##### Extracted text #####

Intravitreal antibiotic selection may be daunting

Fort Lauderdale, FL-Intravitreal injection of antibiotics is the primary treatment of endophthalmitis. But not just any antibiotic will do the job-a number of considerations go into choosing an appropriate drug. Travis Meredith, MD, described those clinically relevant factors at the annual meeting of the Association for Research in Vision and Ophthalmology.

Fort Lauderdale, FL-Intravitreal injection of antibiotics is the primary treatment of endophthalmitis. But not just any antibiotic will do the job-a number of considerations go into choosing an appropriate drug. Travis Meredith, MD, described those clinically relevant factors at the annual meeting of the Association for Research in Vision and Ophthalmology.

"Soon after antibiotics were introduced, ophthalmic researchers realized that these drugs might be injected directly into the vitreous cavity, and penicillin and sulfathiazole were injected into the vitreous as early as the mid-1940s," said Dr. Meredith, professor and chairman, department of ophthalmology, University of North Carolina, Chapel Hill.

"However, intravitreal antimicrobial injections were not accepted in clinical ophthalmology until they were routinely administered in the late 1970s," he continued. "There was considerable controversy surrounding this practice."

Because of the importance of antimicrobial therapy for addressing endophthalmitis, selecting the ideal antimicrobial has received considerable attention, but a single antimicrobial to cover all forms of the disease has not been developed.

Clinical considerations

"To choose the ideal antimicrobial to treat intraocular infection, we must consider the therapeutic window of the antimicrobial, pharmacokinetic considerations, particularly the half-life, microbial killing characteristics, and the spectrum of coverage," Dr. Meredith explained.

#####

(Required work)
• a. Rewrite the passage of the article on intravitreal antibiotic selection starting with "Because of the" and going on through "Dr. Meredith explained.", swapping "antimicrobial" for "antibiotic" everywhere it occurs.
• b. Write the next part of the article on choosing intravitreal antibiotics for endophthalmitis, picking up after its final sentence.

##### Provided data #####

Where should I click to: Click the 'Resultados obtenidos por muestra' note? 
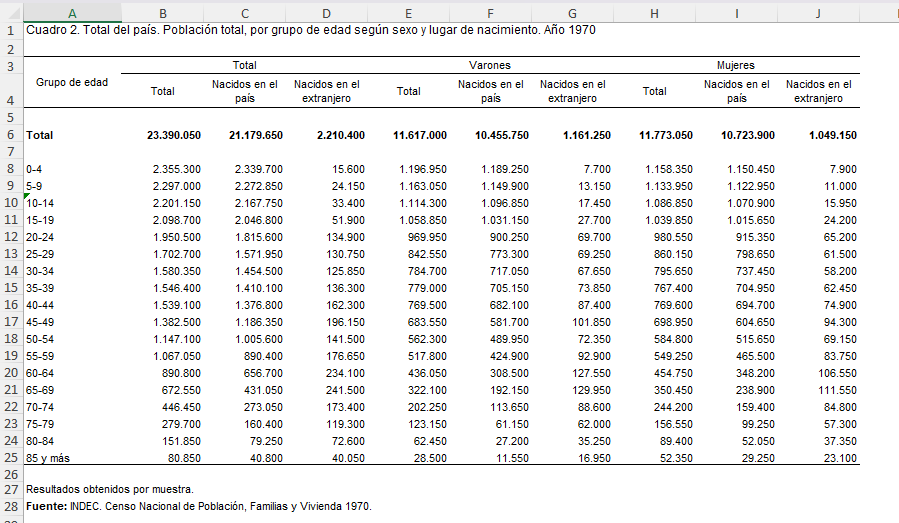(x=109, y=489)
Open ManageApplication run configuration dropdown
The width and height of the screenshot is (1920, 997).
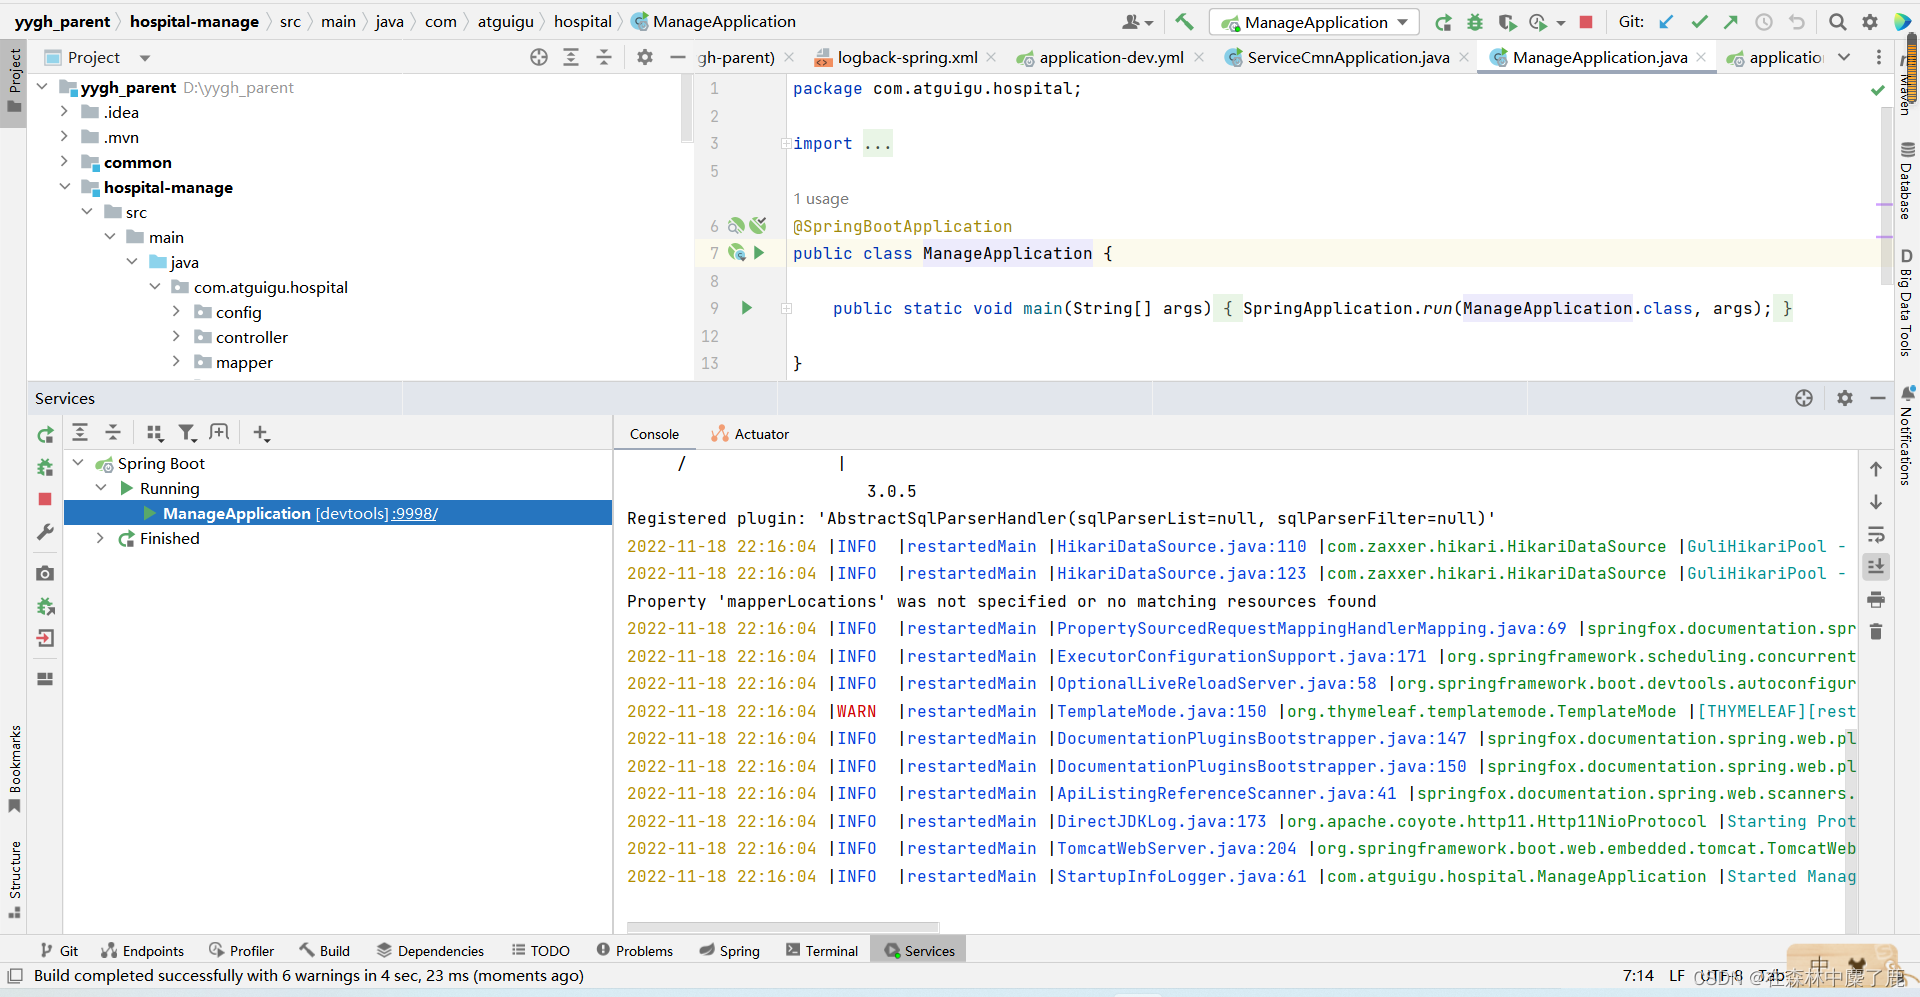pyautogui.click(x=1315, y=22)
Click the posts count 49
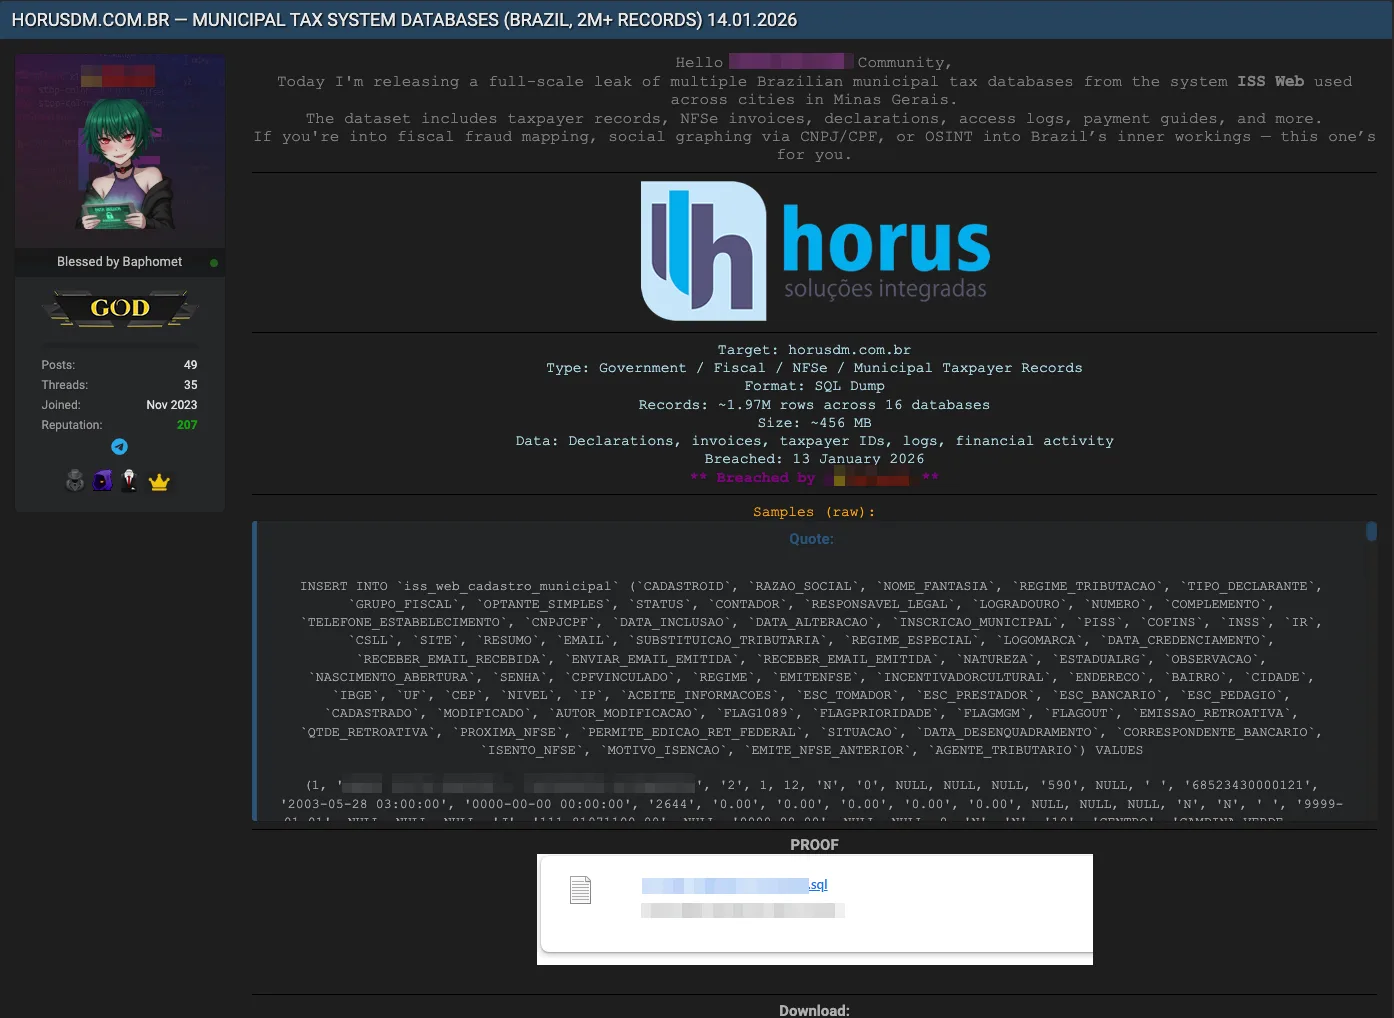1394x1018 pixels. [x=190, y=365]
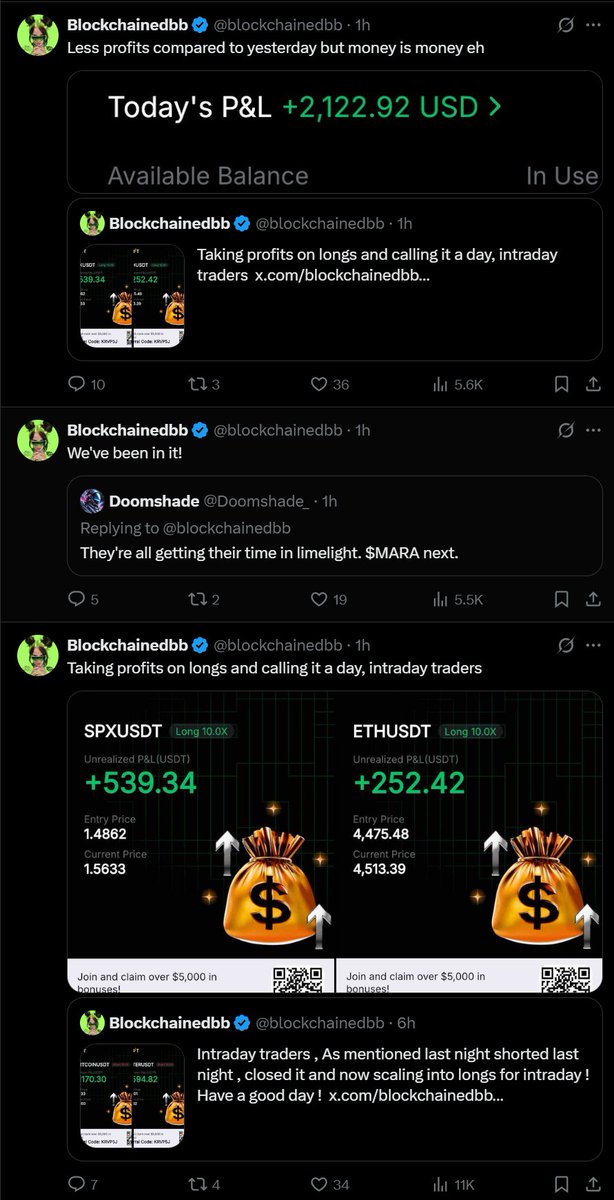
Task: Open Grok icon on the first post
Action: click(x=566, y=24)
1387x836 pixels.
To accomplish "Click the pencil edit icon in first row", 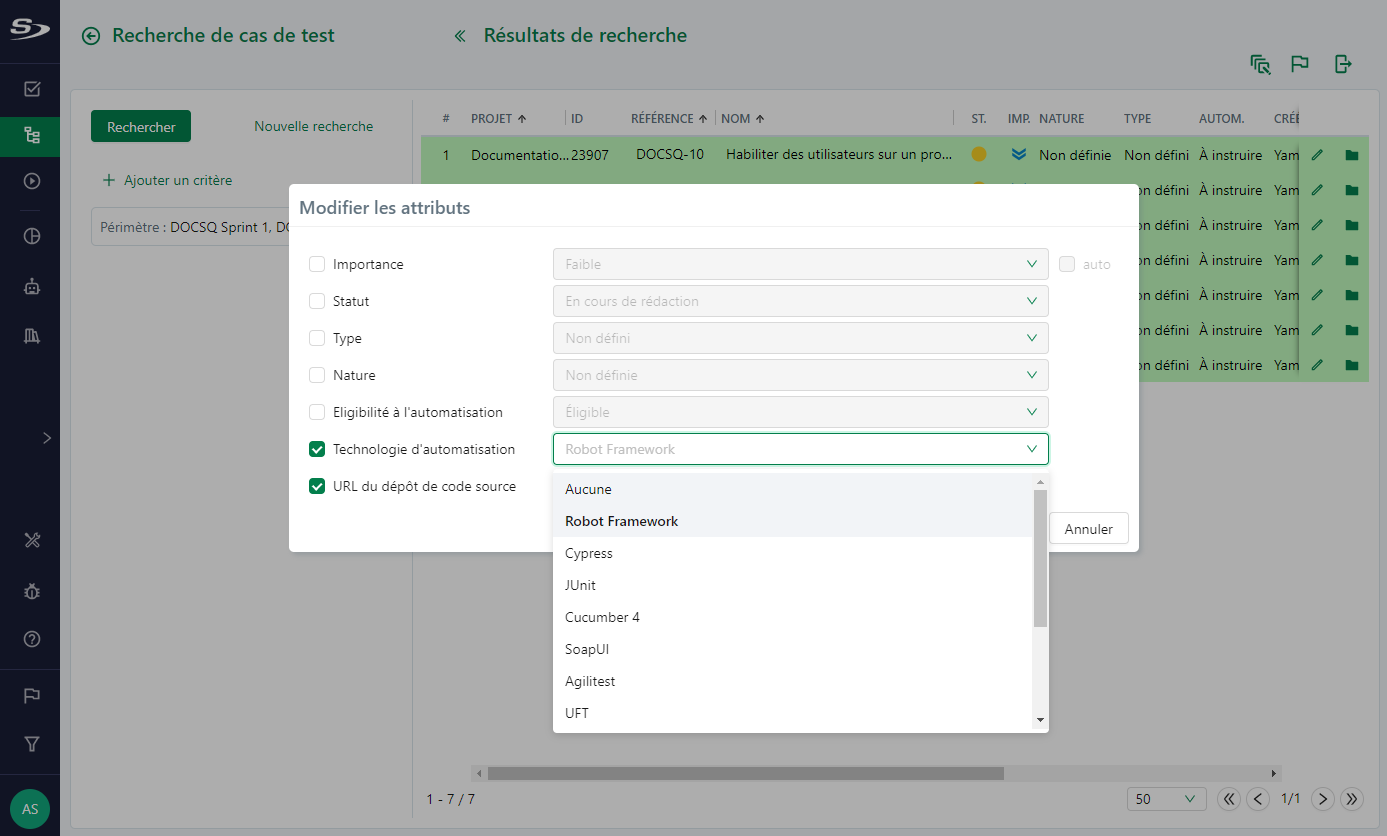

#####

(Written answers)
• a.
Because of the importance of antibiotic therapy for addressing endophthalmitis, selecting the ideal antibiotic has received considerable attention, but a single antibiotic to cover all forms of the disease has not been developed.

Clinical considerations

"To choose the ideal antibiotic to treat intraocular infection, we must consider the therapeutic window of the antibiotic, pharmacokinetic considerations, particularly the half-life, microbial killing characteristics, and the spectrum of coverage," Dr. Meredith explained.

• b.
The first factor, the therapeutic window, is defined as the concentration range over which the drug is effective without undue toxicity, he explained.

"Toxicity considerations determine the maximum dosage of drug that may be injected intravitreally, but there is difficulty in defining toxicity," Dr. Meredith said. "Once injected, the drug concentration must remain at a certain level over time to be effective. Therefore, if a one-time injection is chosen, the duration of action is extremely important."

Determining retinal toxicity is difficult because most studies are typically done in rabbits due to familiarity, convenience, cost, and an existing literature of comparative data. Because the rabbit retina is not identical to that of humans, some forms of toxicity may be missed; a classic example was aminoglycoside toxicity that occludes the small retinal vessels. Because of the differences in the vascular structure between human and rabbit retinas, this catastrophic complication was not discovered until aminoglycoside injections were used in patients, Dr. Meredith stated.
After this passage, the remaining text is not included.